El resultado es que Dios se ha revelado a éstos, ocultándose a los otros. Pero no porque haya decidido caprichosamente discriminar a los primeros, negándoles la participación en este conocimiento, sino porque su actitud les ha cerrado al don divino.
Jesús, que sintoniza enteramente con este modo de proceder, se alegra y da gracias al Padre porque ha colmado a los sencillos de sus dones, precisamente porque son sencillos. Esto es, porque se dejan donar. Porque en este ámbito siempre será verdad que nadie conoce al Padre, sino el Hijo y aquel a quien el Hijo se lo quiere revelar.
El Hijo es el único medio para conocer al Padre, y pretender seguir otra vía de conocimiento o acceso al Padre es una pretensión inútil. Nadie conoce al Padre si el Hijo no se lo da a conocer, porque el único que conoce de verdad al Padre es el Hijo. Saltarse esta mediación es condenarse al desconocimiento de Dios.

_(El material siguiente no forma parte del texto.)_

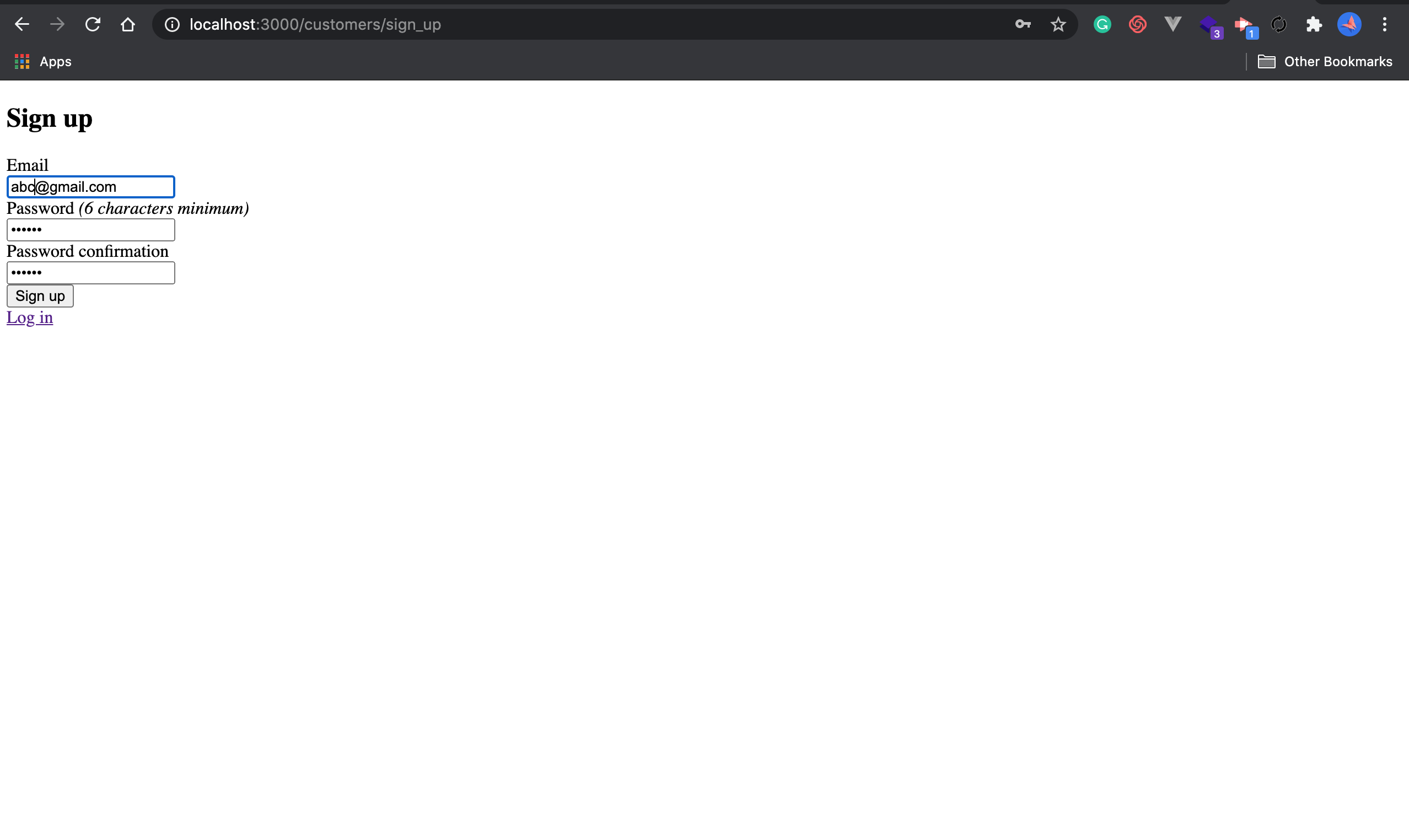The height and width of the screenshot is (840, 1409).
Task: Click the Email input field
Action: [91, 186]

Por eso es tan necesario ser sencillo, tener un corazón dócil y aceptar humildemente la verdad que nos llega por la revelación del Hijo, porque éste no es un conocimiento que se pueda conquistar con nuestro esfuerzo. Si lo hacemos así seremos dichosos, porque alcanzaremos a ver lo que todo hombre ansía ver, lo que muchos profetas y reyes desearon ver y no vieron, lo que nosotros mismos deseamos ver ahora y no podemos (porque todavía vivimos en el tiempo de la fe).
Lo que sí podemos es alegrarnos con esta revelación que nos presenta a Dios como Padre y nos hace sentirnos hijos amados de Dios. Este amor paternal se convierte en la garantía de nuestra futura bienaventuranza, porque nos sitúa ya en el cielo como inscritos. Aún no podemos gozar de esta estancia, pero sí al menos esperar el momento del gozo amparados en nuestra inscripción. Ésta se presenta como una garantía de posesión.